Once you’ve tested the water, the next step is to brush the pool. Use a stiff brush to scrub the walls, floor, and steps of the pool. This will help to remove any algae that has attached itself to the pool surface. Make sure to brush the pool thoroughly and pay special attention to areas that are shaded or have poor circulation. This is a key step in how to clear a green pool.
After brushing the pool, use a pool vacuum to remove the dead algae and other debris from the pool. Start at the deep end of the pool and work your way towards the shallow end. Be sure to vacuum the pool thoroughly, paying special attention to areas that are hard to reach, such as corners and steps.
If the chlorine level is low, you’ll need to shock the pool with a high dose of chlorine. Follow the manufacturer’s instructions to determine the correct amount of chlorine to add to the pool. It’s best to shock the pool at night when the sun is down, as sunlight can cause the chlorine to break down.
After shocking the pool, run the filter for at least 24 hours to remove any remaining algae and debris from the pool. Check the filter regularly to make sure it’s working properly and clean it as needed.

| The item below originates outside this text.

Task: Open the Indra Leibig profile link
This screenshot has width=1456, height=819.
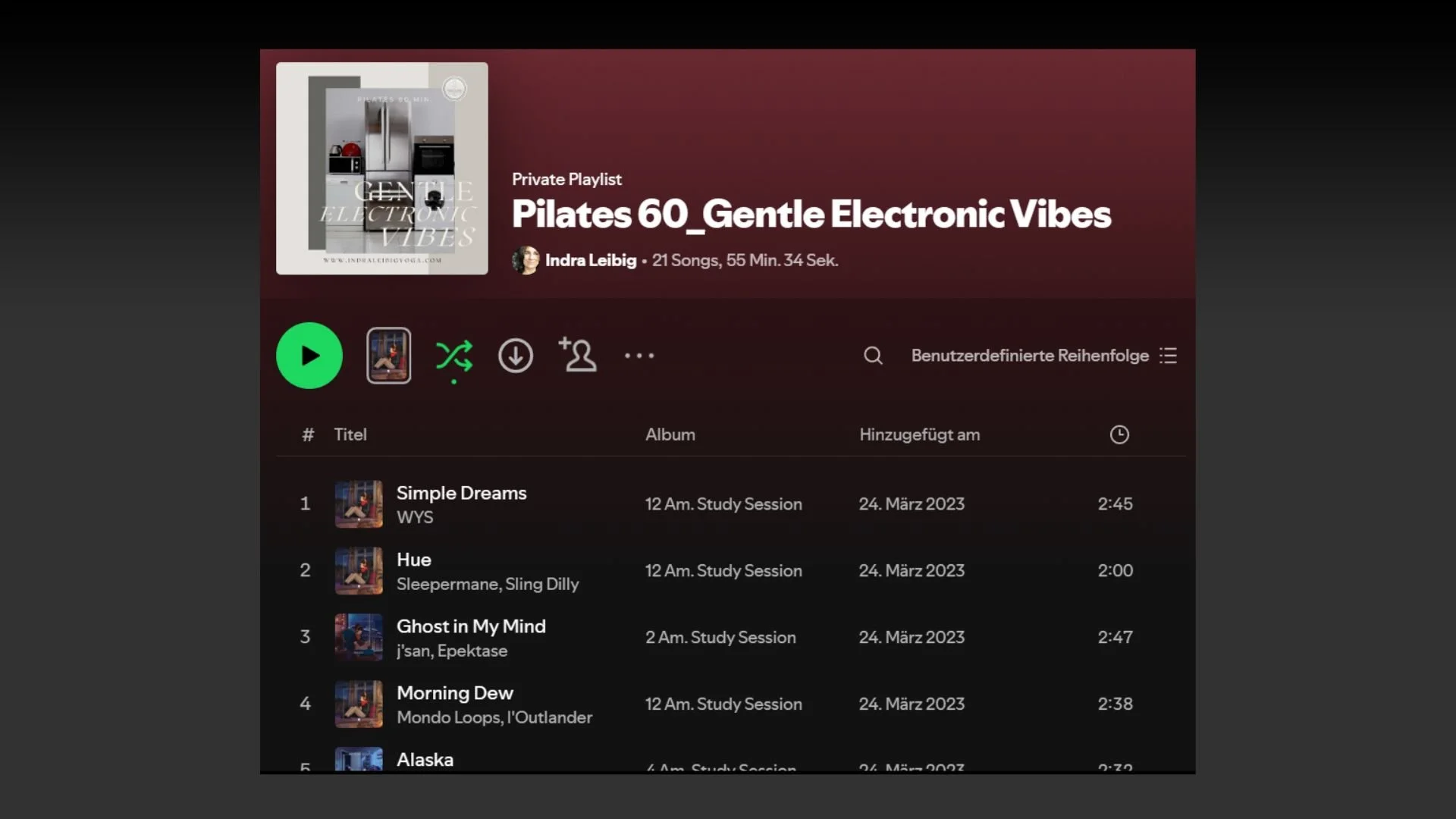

After running the filter for 24 hours, test the water again to make sure the pH, alkalinity, and chlorine levels are balanced. If they’re not, make any necessary adjustments and retest the water again.
To prevent the pool from turning green with algae again, it’s important to keep on top of pool maintenance. This is a year-round task, not just during the summer season. Clean the filter regularly, and keep the pH and chlorine levels balanced. You should also brush and vacuum the pool at least once a week. If you have a lot of trees or other vegetation around the pool, consider using a pool cover to keep debris out of the water.
If you don’t want to or have time to do it yourself, there are many excellent pool maintenance services that will assist you. Either way, if you stay ahead of maintenance, you’ll be able to enjoy a clean and clear pool all season long!